International Insights: Leadership for Inclusive Societies

From time to time, I get the privilege of hitting the road for work and spending a few nights away from Toronto. With the two kids at home, it feels like an indulgence as my usual routine gets disrupted. Last week’s journey to the Berlin Global Forum, hosted by the BMW Foundation was an important chance for me to consider what it means to be part of a global community of responsible leaders.

I’ve been a part of this global network now for nearly a decade, and each opportunity I’ve had to join this community who care deeply about the state of our societies is an incredible inspiration. Many of us often feel like community change work is endless and an uphill battle. We know the clock is ticking down to some major environmental and political challenges. Many of our political, institutional, electoral, environmental, community-based systems are in need of deep transformation. New kinds of leadership are required.

Over the past few months, I’ve been at a number of gatherings in Canada and beyond  that have asked how we build more inclusive societies. A session in Banff with Indigenous innovators, the 6 Degrees TO conference, Social Economy Through Social Inclusion summit and the Berlin Global Forum have touched on the question of what it means for us to really challenge and change our systems to deliver on the promise of a more just and equitable world.

The amazing people at the BMW Foundation took on a really challenging topic: Breaking the Patterns  – Responsible Leadership for Inclusive Societies. They framed this as an open invitation for all of the participants: journalists, diplomats, CEOs, social entrepreneurs, auto sector leaders, sustainability experts, civil society leaders – to stop and ask some challenging questions about our own privilege and responsibilities.

It’s clear that across the globe, many of us are hungry to build new connections and bridges. We also need to stop maintaining destructive patterns that are harmful. In Berlin I was given the chance to ground some of the lessons I have learned in Canada in an international setting. This is helping me see how challenging this work is to change our collective mindsets.

As part of this forum, I had the incredible opportunity to sit in conversation with a fellow responsible leader, Alfredo Zamuddio. Alfredo, a Chilean-Norwegian human rights expert and I, a Canadian focused on systems change and equity work share little in common on paper. But, in our conversations together, we learned some remarkable things about what we do share.

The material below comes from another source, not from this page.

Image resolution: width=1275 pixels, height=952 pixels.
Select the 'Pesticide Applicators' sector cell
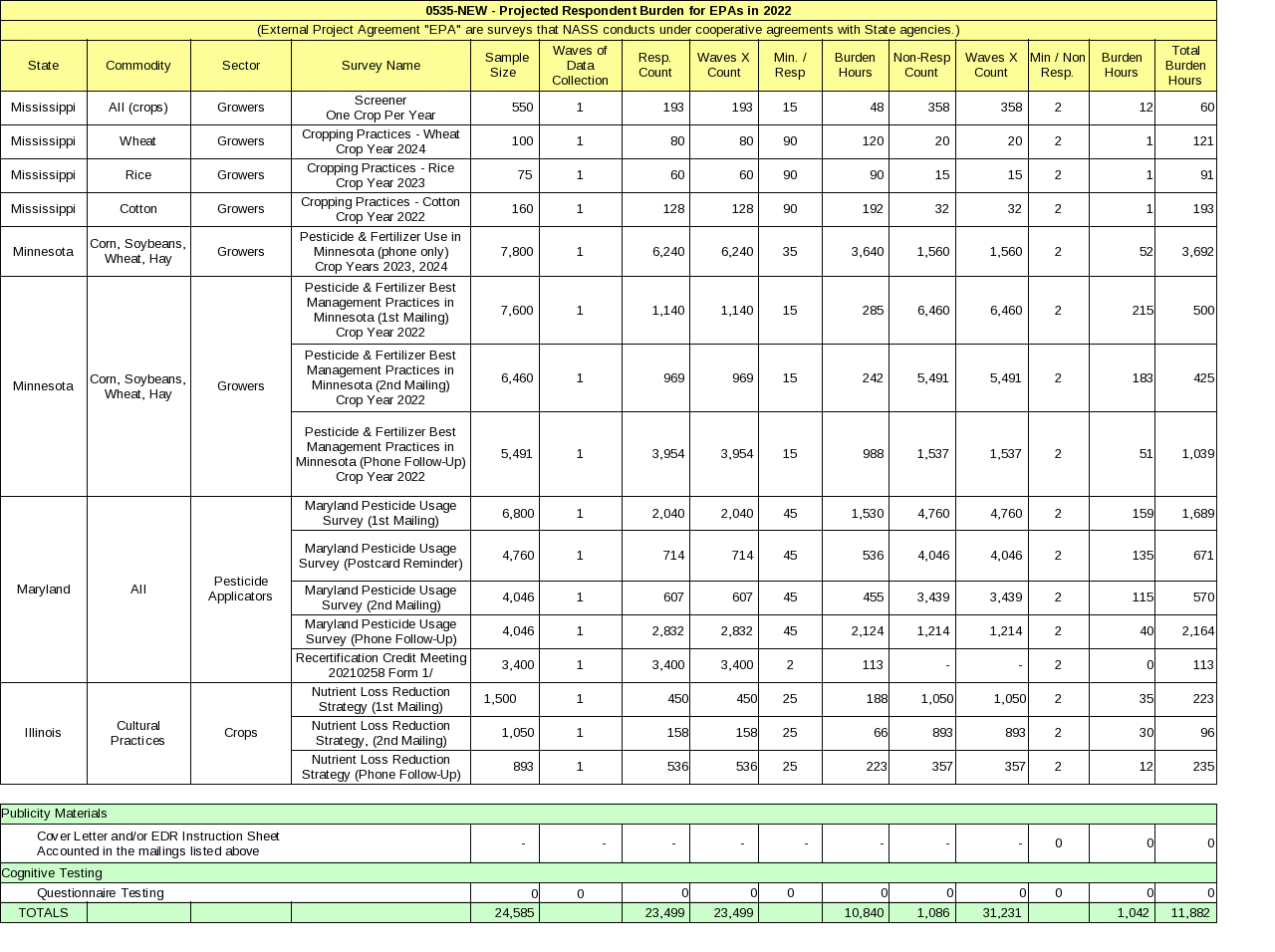click(x=240, y=589)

We both grew up as outsiders: Alfredo was fifteen years old when he escaped from his home country to a new home in Norway. I was a baby who immigrated to a country that adopted me into its culture. But, being accepted and integrating is not always straightforward, and learning to do this as an outsider is a lifelong journey.

We both believe in dialogue as a transformative tool for social change: Alfredo and I share a commitment to sitting with, and learning from communities — particularly those where there are diverse perspectives and conflicting views. It’s through active listening and real empathy that you can begin to see the other — when you start to recognize your shared challenges and can begin to trust to start the work of social change.

We are both driven by enabling others to have dignity and to trust: We are both inspired by seeing the power of communities. Part of this is to recognize that even when people hold radically different views, have experienced significant trauma, or find themselves in conflict, our duty is to find that humanity and to extend love and comfort to others.

We both see critical optimism as a place where you can help others to accept their own gifts and faults: One of the skills that strong community builders possess is the ability to help others understand their privileges and gifts but also how their own biases can get in the way of responsible leadership.

My time with Alfredo allowed us each to share our stories as migrants: political and economic, and how we learned the rules of our new societies so that we could work to help re-shape these rules. I was truly humbled to learn from him, and for us to find common ground as people who are called to the work of responsible leadership.

It’s been a week since the forum in Berlin, and I’m still feeling the incredible warmth of being with such an amazing global community.

– Article by Chi Nguyen, SI Canada Director.